- [Records]:
┌────────
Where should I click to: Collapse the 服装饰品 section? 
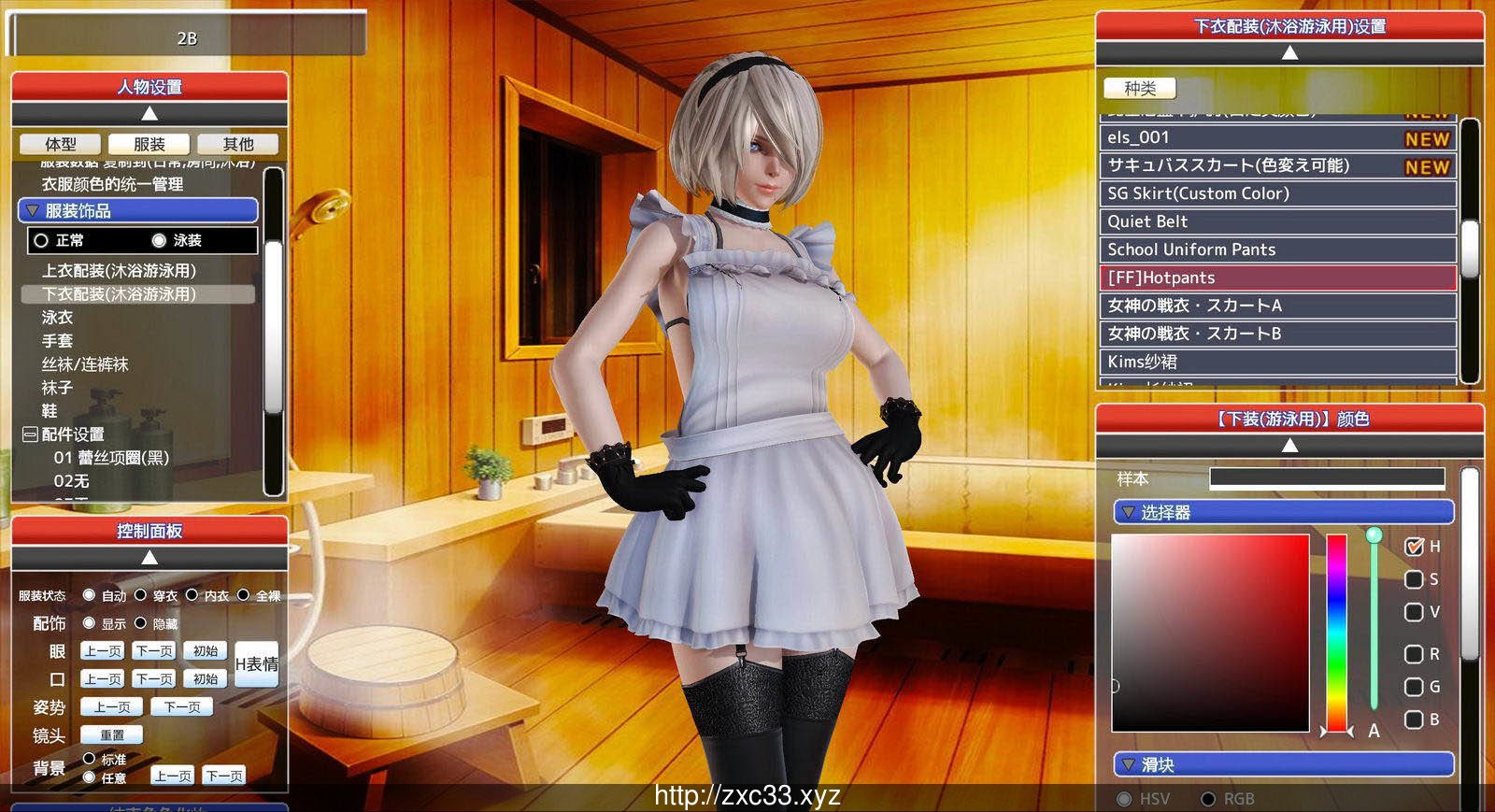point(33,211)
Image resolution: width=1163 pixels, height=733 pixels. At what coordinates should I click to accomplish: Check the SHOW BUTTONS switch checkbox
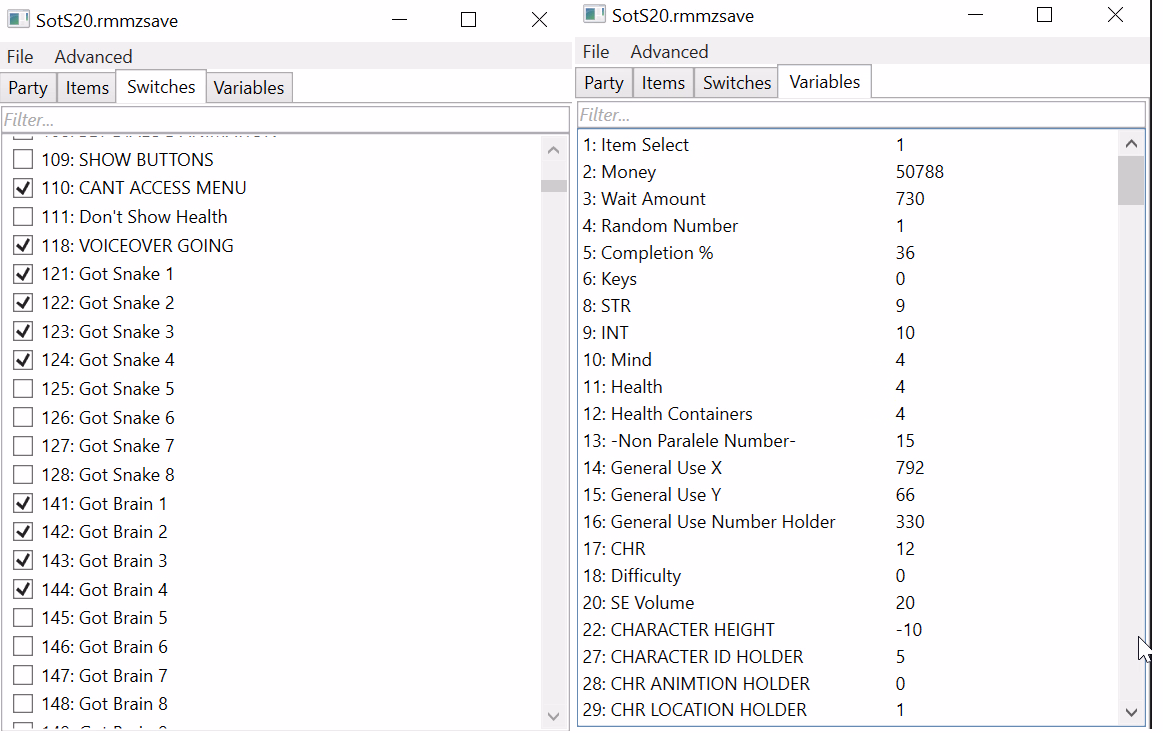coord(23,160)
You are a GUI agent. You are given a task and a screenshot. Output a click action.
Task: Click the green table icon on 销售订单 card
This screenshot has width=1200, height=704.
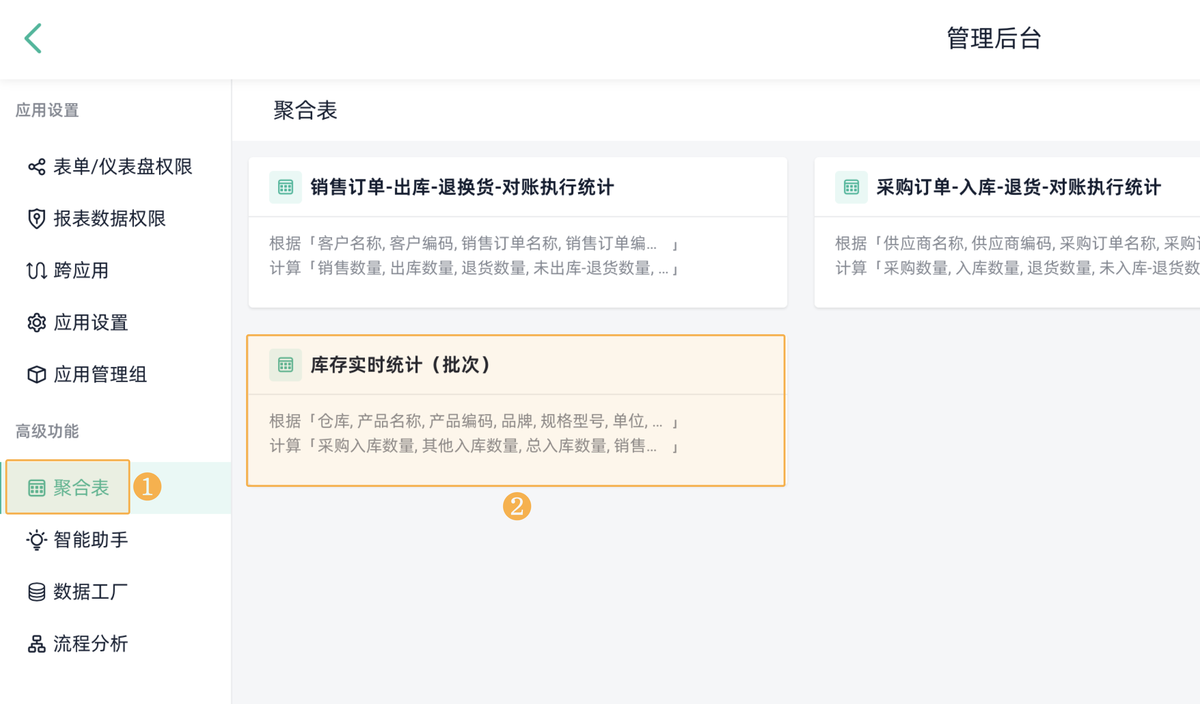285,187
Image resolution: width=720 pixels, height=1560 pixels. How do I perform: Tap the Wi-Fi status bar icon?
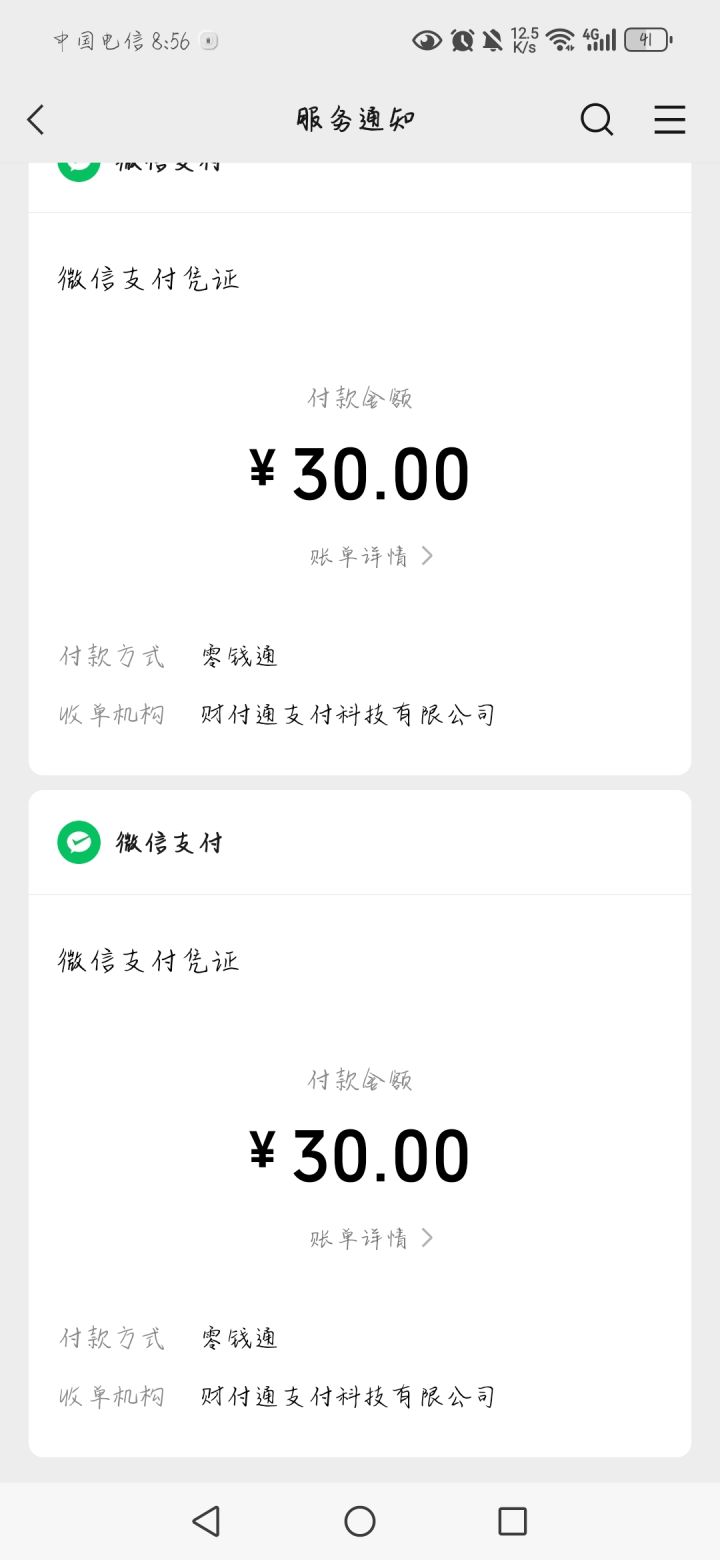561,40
└────────
┌────────
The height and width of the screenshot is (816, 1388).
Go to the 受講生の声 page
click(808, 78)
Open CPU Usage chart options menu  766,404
└────────
- [What you should do]: An exact copy of the lines above, from the one containing "The height and" through the one containing "Open CPU Usage", is the whole of the answer.

- [Finished exercise]:
The height and width of the screenshot is (816, 1388).
Go to the 受講生の声 page
click(808, 78)
Open CPU Usage chart options menu  766,404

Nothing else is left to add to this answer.